[This is my view, I'm not claiming that it represents the view of the industry]
I totally agree that some piece of secret data stored on your main device blurs the line between "something you know" and "something you have". Which side of the line it falls on, I think, depends on the specifics of what that data is and how the authentication protocol works, and what perspective you're looking at it from.
Technically yubikeys, smartcards, and even OTP fobs, are also a piece of secret data stored in software, albeit in a way that's difficult even for an attacker with physical access to extract. I will argue that the thing you are proving possession of is not the device, but the secret data. With hardware tokens these are the same, but people go and apply the same thinking to phones and other kinds of secrets and I'm not sure that's the correct way to think about it.
Definitions of "Know" vs "Have"
What kind of secret it is, and how your device stores and accesses it gives a sliding scale of security (
plain text file --> yubikey). Somewhere in there lies the boundary between "know" and "have". Where you draw that line, I think, depends heavily on whose perspective you take. Some examples:
- End-user perspective: you probably draw the line at "came from my memory" vs "is stored on a device".
- System Administrator perspective: you probably draw the line at whether you can ask for the device back and be confident that the user no longer has the secret.
- Authentication Server's perspective: in most cases, the server has no way to tell whether the secret came from a secure device, or was derived from a password that the user typed in. So the relevant distinction from its perspective is whether it is a shared secret that both client and server know, or whether it's some sort of public key that you need to prove possession of without revealing the actual secret. The practical litmus test is that "knows" tend to be vulnerable to record&replay attacks, while "haves" tend not to be.
There are some cases that everybody agrees on: a password that the user types into a textbox is clearly a "know", and a smartcard with an RSA keypair is clearly a "have". But no matter how you define "know" vs "have", I think there will always be edge-cases that one of the above perspectives considers a "know" while another considers a "have".
Say the sysadmin generates you a new random password, stores it encrypted on a yubikey such that the key will release the encrypted password upon request, and only your VPN client has the key to decrypt and actually use the plaintext password (no idea if this is realistic, but hey, it's a thought experiment). Is that a know or a have? From the end-user's perspective it's certainly a have ... they can't get into their account without the fob. From the admin's perspective it's (mostly) a have because unless the user went out of their way to hack the fob and the VPN client, the user can't learn the password, so you can ask for the fob back and give it to another employee. But from the server's perspective it's certainly a know because all it sees it a plaintext password, it has no way to tell whether it came off a secure device, or was typed in.

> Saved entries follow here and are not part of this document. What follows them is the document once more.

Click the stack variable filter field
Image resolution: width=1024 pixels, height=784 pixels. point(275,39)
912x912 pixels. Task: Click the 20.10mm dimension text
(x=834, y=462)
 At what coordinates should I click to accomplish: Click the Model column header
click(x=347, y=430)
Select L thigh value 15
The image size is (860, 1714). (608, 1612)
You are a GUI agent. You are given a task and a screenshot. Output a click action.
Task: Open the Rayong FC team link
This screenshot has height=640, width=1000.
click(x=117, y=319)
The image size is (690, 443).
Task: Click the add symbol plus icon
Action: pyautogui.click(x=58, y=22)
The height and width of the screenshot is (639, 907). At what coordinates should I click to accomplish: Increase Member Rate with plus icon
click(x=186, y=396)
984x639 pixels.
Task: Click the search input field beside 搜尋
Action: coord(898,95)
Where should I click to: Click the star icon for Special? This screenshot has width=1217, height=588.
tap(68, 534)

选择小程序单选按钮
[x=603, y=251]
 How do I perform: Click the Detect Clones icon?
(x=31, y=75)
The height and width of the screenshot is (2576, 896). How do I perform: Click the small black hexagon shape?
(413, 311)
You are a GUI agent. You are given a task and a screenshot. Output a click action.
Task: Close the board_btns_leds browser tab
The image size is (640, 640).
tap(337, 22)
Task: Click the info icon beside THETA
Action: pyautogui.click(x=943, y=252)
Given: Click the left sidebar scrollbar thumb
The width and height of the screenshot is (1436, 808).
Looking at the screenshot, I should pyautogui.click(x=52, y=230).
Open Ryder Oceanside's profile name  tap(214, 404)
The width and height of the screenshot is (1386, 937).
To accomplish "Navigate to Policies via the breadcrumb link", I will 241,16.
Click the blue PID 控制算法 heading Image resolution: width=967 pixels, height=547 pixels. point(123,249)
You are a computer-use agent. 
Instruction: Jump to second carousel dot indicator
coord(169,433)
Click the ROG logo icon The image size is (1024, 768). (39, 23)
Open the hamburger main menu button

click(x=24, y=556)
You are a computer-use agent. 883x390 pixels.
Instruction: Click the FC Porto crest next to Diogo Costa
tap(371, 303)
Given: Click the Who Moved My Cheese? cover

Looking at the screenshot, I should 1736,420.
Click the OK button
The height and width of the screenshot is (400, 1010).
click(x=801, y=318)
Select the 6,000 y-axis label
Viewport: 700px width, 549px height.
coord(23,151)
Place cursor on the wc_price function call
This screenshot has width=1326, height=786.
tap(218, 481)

As an application developer, the theoretical distinction that matters to me is:
With "something you know" (ie passwords) you are sending the secret itself over the network to the server. With "something you have" (usually cryptographic keys or seeds) you never send the secret itself, but a one-time value or challenge response that proves you have possession of the secret.
Consider a man-in-the-middle sniffing your web traffic. They can steal your username / password. With OTP / yubikey / etc, the secret data is a cryptographic key or an RNG seed. They can sniff all the messages they want, they will never recover the "something you have" secret.
I'm arguing that if retrieving the second factor requires the attacker to have access to your device (physical access or rootkit) or to another account of yours, then it meets my definition of "something you have".
Resistance to cloning
Resistance to cloning once the attacker already has access the device is clearly a bonus, but (to me) not necessary to meet the definition. After all, to do a clone, the attacker already needs to "have" the device. The difference at that point between being able to use the device to impersonate you, and being able to clone the device to impersonate you is theoretically meaningless because, either way, they already have the ability to impersonate you.